Penser les humanités numériques
Osons le dire d’emblée : les “humanités numériques” n’existent pas. Les “humanités numériques” n’existent pas tout d’abord parce qu’elles sont une construction discursive qui résulte d’une histoire et d’un agencement institutionnel. Ensuite, accepter les termes même d’« humanités numériques » tels quels, c’est passer à côté de l’essentiel. Il n’y a pas d’« humanités numériques », mais les « humanités » dans un monde numérique. On ne veut pas ici exprimer seulement un changement de perspective ou de vocabulaire. Le numérique n’est pas tant une révolution – les révolutions sont violentes, sanglantes, visibles – qu’une énorme vague de fond qui transforme impassiblement, mais radicalement, notre appréhension du monde et, par suite de l’humain. Or l’humain est au cœur même de la fonction de réflexion des « humanités ». Cette fonction réflexive et critique, qui est éminemment présente dans les digital humanities anglo-saxonnes, doit être au centre de tout projet sur les « humanités à l’ère du numérique ».
Le préambule ci-dessus ne vise nullement à contester la pertinence, moins encore la nécessité d’une initiative dans le champ des « humanités numériques ». Il entend mettre le doigt sur deux points cruciaux qui devraient fonder toute initiative dans cette direction :
- Si, comme chercheurs « humanistes » — tout l’arc des sciences humaines et sociales — notre compréhension et notre interprétation du monde sont fondées non sur l’expérience totale de chaque individu présent ou passé, mais sur la collecte (et donc implicitement la sélection) d’information dont nous tirons les données choisies pour l’analyse, nous sommes désormais face à la transformation massive en données de notre présent, lui-même appelé inéluctablement à devenir notre passé, mais tout autant, même si plus lentement, celle de notre passé. C’est la vague de fond numérique qui porte la recherche vers la massification des données.

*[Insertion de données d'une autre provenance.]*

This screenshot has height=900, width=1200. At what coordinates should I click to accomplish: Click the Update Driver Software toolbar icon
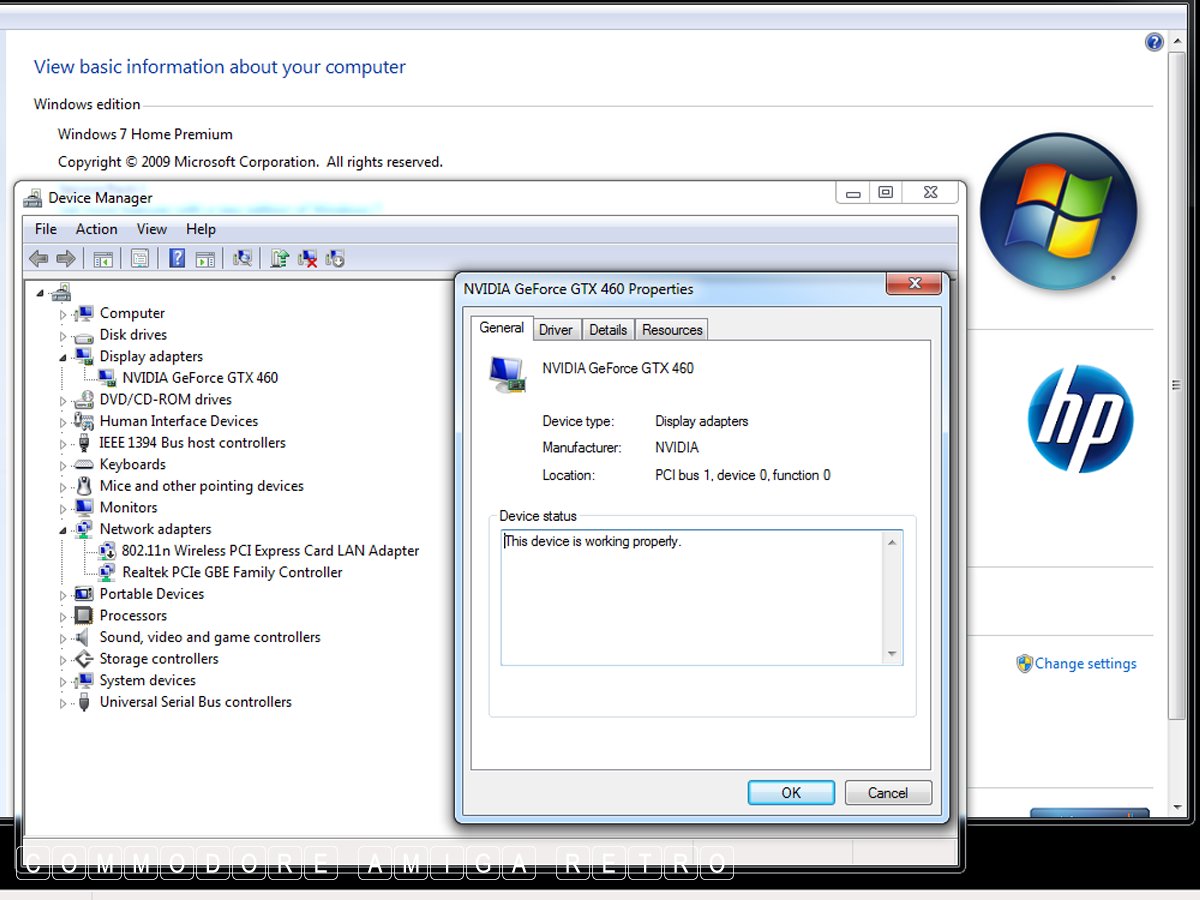pos(280,259)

- Les « humanités numériques » n’existent pas à côté ou en contrepoint des « humanités », c’est l’ensemble des humanités (au sens des SHS : de manière intéressante et significative on ne retrouve dans les discours ni SHS, ni « SHS numériques ») qui doit investir le « champ numérique » car le numérique est appelé, qu’on le veuille ou non, à envahir tout le champ des humanités. C’est cet engagement nécessaire qu’une initiative dans les « humanités numériques » doit favoriser et encourager, par palier, en frayant les voies vers la familiarisation et l’acculturation au numérique, tout en soutenant l’expérimentation, l’innovation et la structuration des acquis.
Les « humanités numériques » sont nées d’un courant ancien, qu’on peut faire remonter aux première tentatives d’analyse linguistique et littéraire par ordinateur du jésuite Roberto Busa en 1949. Aux Etats-Unis, cette approche a donné naissance au humanities computing, une forme assez spécialisée d’application de l’informatique, qui explique le passage, puis le basculement de humanities computing à digital humanities au début des années 2000,[i] en produisant de fait une impasse salutaire sur la traditionnelle division « sciences humaines » et « sciences sociales », que le numérique comble encore un peu plus, comme le souligne Bruno Latour.[ii] A la faveur du tournant numérique, la diversification des pratiques et des méthodes au sein du humanities computing a conduit à une nouvelle prise de conscience qui a elle-même nourri la constitution de l’appareillage qui « fait » une discipline : communauté, revues, associations (notamment l’Alliance of digital humanities organizations), reconnaissance institutionnelle (NEH). C’était il y a dix ans.
Pourquoi rappeler même succinctement cette histoire ? Au moment où les « humanités numériques » commencent à prendre racine en France, et bien que de nombreux projets y aient été réalisés depuis dix ans, les « humanités numériques » sont très loin du niveau d’organisation et de structuration de nos collègues américains, plus loin encore de leur capacité d’innovation et de leur facteur d’impact. Et sans prétendre minorer ce poids décisif, on peut aussi affirmer qu’un retard de dix ans est en soi un avantage compte tenu des avancées des technologies numériques et de la stabilisation, toujours relative, de nombre d’entre elles. Elles offrent des bases moins expérimentales pour engager nos communautés scientifiques, y compris les étudiants, sur la voie d’une transition vers les « humanités numériques ».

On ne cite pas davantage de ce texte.